Wiki-Text-2 Dataset#

class lmp.dset.WikiText2Dset(*, ver: Optional[str] = None)[source]#

Wiki-Text-2 dataset.

Wiki-Text-2 1 is part of the WikiText Long Term Dependency Language Modeling Dataset. See Wiki-Text for more details.

Here are the statistics of each supported version. Tokens are separated by whitespaces.
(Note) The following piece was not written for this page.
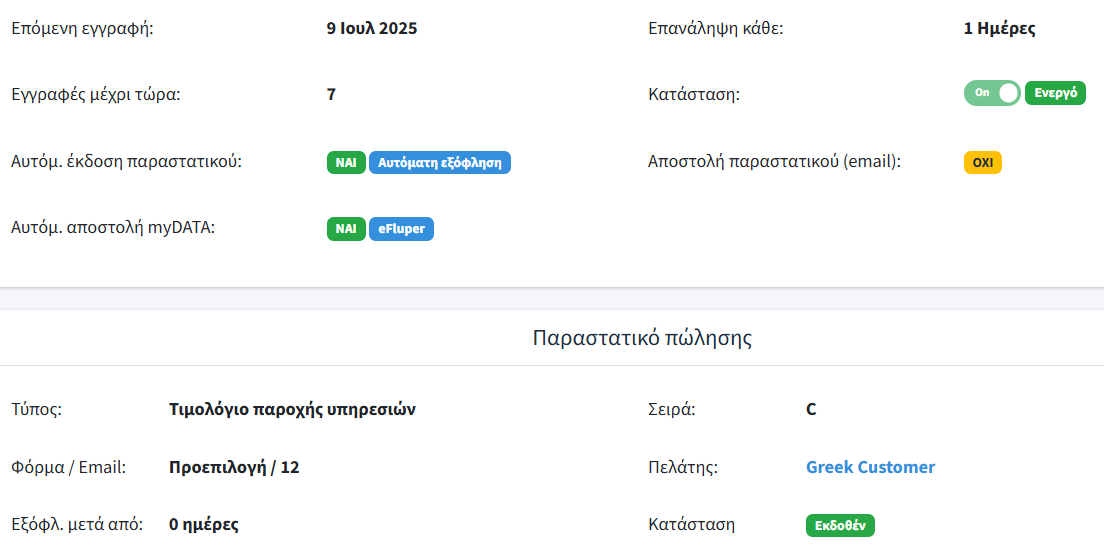Click the yellow ΟΧΙ email badge
This screenshot has height=551, width=1104.
click(x=982, y=162)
Version	Number of samples	Maximum number of tokens	Minimum number of tokens
`test`	60	14299	461
`train`	600	17706	281
`valid`	60	18855	778

Parameters: ver (Optional[str], default: None) – Version of the dataset. Set to None to use the default version self.__class__.df_ver.

df_ver#

Default version is 'train'.

dset_name#

CLI name of Wiki-Text-2 dataset is wiki-text-2.

spls#

All samples in the dataset.

ver#

Version of the dataset.

vers#

Supported versions including 'train', 'test' and 'valid'.

Examples

>>> from lmp.dset import WikiText2Dset
>>> dset = WikiText2Dset(ver='test')
>>> dset[0][:31]
'Robert <unk> is an English film'

__getitem__(idx: int) → str#

Sample text using index.

__iter__() → Iterator[str]#

Iterate through each sample in the dataset.

__len__() → int#

Get dataset size.

classmethod download_dataset() → None[source]#

Download Wiki-text-2 dataset.

Download zip file from https://s3.amazonaws.com/research.metamind.io/wikitext/wikitext-2-v1.zip and extract raw files from zip file. Raw files are named as wiki.ver.tokens, where ver is the version of the dataset. After extracting raw files the downloaded zip file will be deleted.

static download_file(mode: str, download_path: str, url: str) → None#

Download file from url.

Parameters

Return type

None

static norm(txt: str) → str#

Text normalization.

Text will be NFKC normalized. Whitespaces are collapsed and strip from both ends.